Tentu, ada tindakan-tindakan yang lebih serius daripada sekadar hinaan pribadi atau tindakan yang menyakitkan hati. Bagaimana jika kita menjadi korban kejahatan? Wajar, bila kita merasa bahwa demi keadilan, suatu tindakan harus diambil. Namun tindakan apa? Dalam masyarakat tertentu lazim untuk menangani perkara secara pribadi dan mengadakan pembalasan. Namun sering kali masyarakat semacam itu tercerai-berai akibat permusuhan berdarah. Dewasa ini, hukum Allah maupun dalam kebanyakan kasus hukum manusia, orang perorangan tidak diizinkan untuk mengadakan pembalasan secara pribadi terhadap kejahatan, dan ada alasan yang baik di balik ini. Kekerasan demikian yang dilakukan sendiri hanya menimbulkan lebih banyak kekerasan.
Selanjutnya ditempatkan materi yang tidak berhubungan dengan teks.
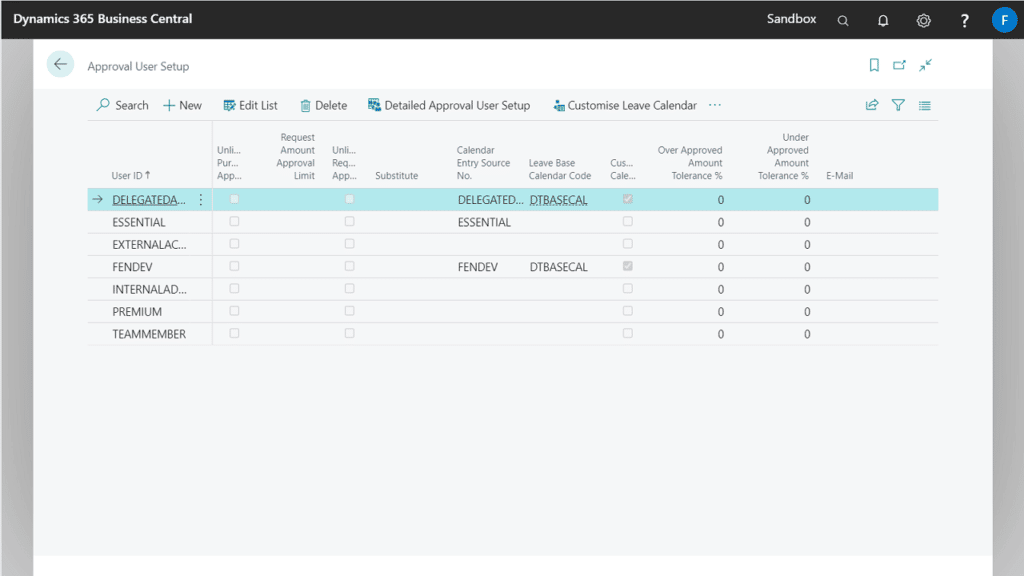Navigate back using the arrow
The width and height of the screenshot is (1024, 576).
click(60, 63)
Kalau begitu, apakah korban kejahatan harus diam saja dan secara pasif menerima perlakuan buruk tersebut? Tidak juga. Bila pribadi atau harta milik kita diganggu, kita dapat berpaling kepada kalangan berwenang. Saudara mungkin dapat memanggil polisi. Di tempat pekerjaan, saudara dapat menghubungi atasan. Di sekolah, saudara dapat menemui Kepala Sekolah. Mereka dapat dihubungi untuk satu alasan—untuk menegakkan keadilan. Alkitab memberi tahu kita bahwa kalangan berwenang pemerintahan adalah ”hamba Allah untuk membalaskan murka Allah atas mereka yang berbuat jahat”. (Roma 13:4) Keadilan menuntut agar pemerintah menggunakan wewenangnya menghentikan kejahatan, dan menghukum para pelaku kejahatan.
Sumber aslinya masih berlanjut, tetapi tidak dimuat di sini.